EXERCÍCIO 1: Diga se cada afirmação concorda com a matéria sobre a Funprev, respondendo sim ou não e citando literalmente as palavras decisivas: (a) a alíquota dos servidores continuará em 11% em 2021; (b) a cota patronal vai aumentar em todas as secretarias; (c) o cálculo atuarial apontou um déficit de R$ 107 milhões.
EXERCÍCIO 2: Liste todas as alíquotas dos servidores previstas na proposta da matéria sobre a Funprev, com o ano de cada uma.
EXERCÍCIO 3: Segundo a matéria sobre a Funprev, até que data a Prefeitura de Bauru tem para aprovar a lei na Câmara Municipal?

TRECHO DA FONTE:
┌──

Política

Funprev: contribuição deve subir aos poucos

Thiago Navarro
| Tempo de leitura: 2 min

A Fundação de Previdência dos Servidores Públicos Municipais Efetivos de Bauru (Funprev) vai propor um aumento gradual na alíquota dos servidores. A proposta é passar dos atuais 11% para 14% em quatro anos, com aumento de um ponto percentual por ano. A Reforma da Previdência, aprovada pela Câmara dos Deputados e Senado, no ano passado, impõe a obrigação dos municípios com regime próprio em se adequar à Emenda Constitucional.

No início, a alteração deveria ter ocorrido até julho, mas o governo federal concedeu mais dois meses de prazo, e agora a Prefeitura de Bauru tem até 30 de setembro para aprovar uma lei na Câmara Municipal. O prefeito Clodoaldo Gazzetta (PSDB) havia prometido aos funcionários não reajustar a alíquota neste ano, como forma de compensar a impossibilidade de reajuste nos salários, em decorrência da pandemia.

Desta maneira, prefeitura e Funprev elaboraram uma proposta que mantém a alíquota em 11% em 2021, aumenta para 12% em 2022, depois vai a 13% em 2023, até chegar aos 14% em 2024.

O presidente da Funprev, Gilson Gimenes Campos, afirma que a proposta vai ao encontro da necessidade da fundação, sem penalizar os servidores. "O reajuste na alíquota é uma imposição da Reforma da Previdência, não é algo que partiu da Funprev ou da prefeitura. O cálculo atuarial do ano passado apresentou um déficit de R$ 107 milhões, e esse formato de aumento gradativo é suficiente para o equilíbrio atuarial", lembra.

O projeto de lei está na Funprev e já tem parecer favorável da Secretaria de Finanças. Depois, precisará do parecer do Jurídico, para então ser encaminhado para a Câmara no mês que vem, uma vez que precisa de aprovação até setembro deste ano. Caso o município não faça essa alteração, ficará impossibilitado de receber recursos federais a partir do ano que vem.

COTA PATRONAL

A cota patronal terá aumento apenas na Secretaria de Educação. O valor vai passar, gradativamente, de 22% para 28%, no mesmo prazo do reajuste da contribuição dos servidores. Já nas demais secretarias e no Departamento de Água e Esgoto (DAE) a previsão é manter a cota patronal em 22% - o valor é proporcional ao salário dos funcionários. Atualmente, a prefeitura desconta 11% do salário do servidor e paga outros 22% como cota patronal.

Se a lei for aprovada, o servidor ativo pagará 14% do salário, com a prefeitura pagando outros 22%, e no caso da Educação o município pagará 28%, pois a pasta tem um maior número de servidores que se aposentam antes e há verba específica para pagar essa diferença.

Já no caso dos servidores aposentados, a alíquota de 14% será cobrada apenas do excedente do teto da previdência, que é de R$ 6 mil. Portanto, aqueles que recebem até esse montante de aposentadoria não sofrerão alterações. Para quem recebe mais, a alíquota incidirá apenas na diferença entre os R$ 6 mil e o ganho do servidor aposentado.

└──

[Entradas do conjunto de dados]
┌──

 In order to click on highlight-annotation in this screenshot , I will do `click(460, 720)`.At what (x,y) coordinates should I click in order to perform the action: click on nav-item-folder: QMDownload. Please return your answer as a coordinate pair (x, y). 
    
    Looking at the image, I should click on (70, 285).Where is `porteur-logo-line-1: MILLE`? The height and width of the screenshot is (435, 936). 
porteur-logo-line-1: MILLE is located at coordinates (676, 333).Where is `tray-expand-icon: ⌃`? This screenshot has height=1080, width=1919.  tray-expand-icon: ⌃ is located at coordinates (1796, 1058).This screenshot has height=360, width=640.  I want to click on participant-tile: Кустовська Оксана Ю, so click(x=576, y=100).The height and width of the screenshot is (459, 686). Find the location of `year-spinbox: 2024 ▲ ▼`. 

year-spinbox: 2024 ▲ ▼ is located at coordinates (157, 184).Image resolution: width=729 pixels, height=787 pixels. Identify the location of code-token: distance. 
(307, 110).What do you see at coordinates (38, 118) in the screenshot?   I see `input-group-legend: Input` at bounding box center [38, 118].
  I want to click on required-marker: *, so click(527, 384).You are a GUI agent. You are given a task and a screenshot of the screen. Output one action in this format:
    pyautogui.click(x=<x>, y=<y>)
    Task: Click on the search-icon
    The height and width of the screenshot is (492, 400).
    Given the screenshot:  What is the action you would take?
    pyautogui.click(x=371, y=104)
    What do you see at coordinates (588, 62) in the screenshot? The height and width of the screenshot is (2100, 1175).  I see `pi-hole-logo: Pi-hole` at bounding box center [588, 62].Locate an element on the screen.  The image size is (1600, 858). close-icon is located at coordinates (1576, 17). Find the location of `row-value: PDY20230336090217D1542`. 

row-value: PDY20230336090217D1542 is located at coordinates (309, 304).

└──

RESPOSTA 1:
(a) Sim: "mantém a alíquota em 11% em 2021".
(b) Não: "A cota patronal terá aumento apenas na Secretaria de Educação."
(c) Sim: "O cálculo atuarial do ano passado apresentou um déficit de R$ 107 milhões".

RESPOSTA 2: 11% em 2021; 12% em 2022; 13% em 2023; 14% em 2024.

RESPOSTA 3: Até 30 de setembro.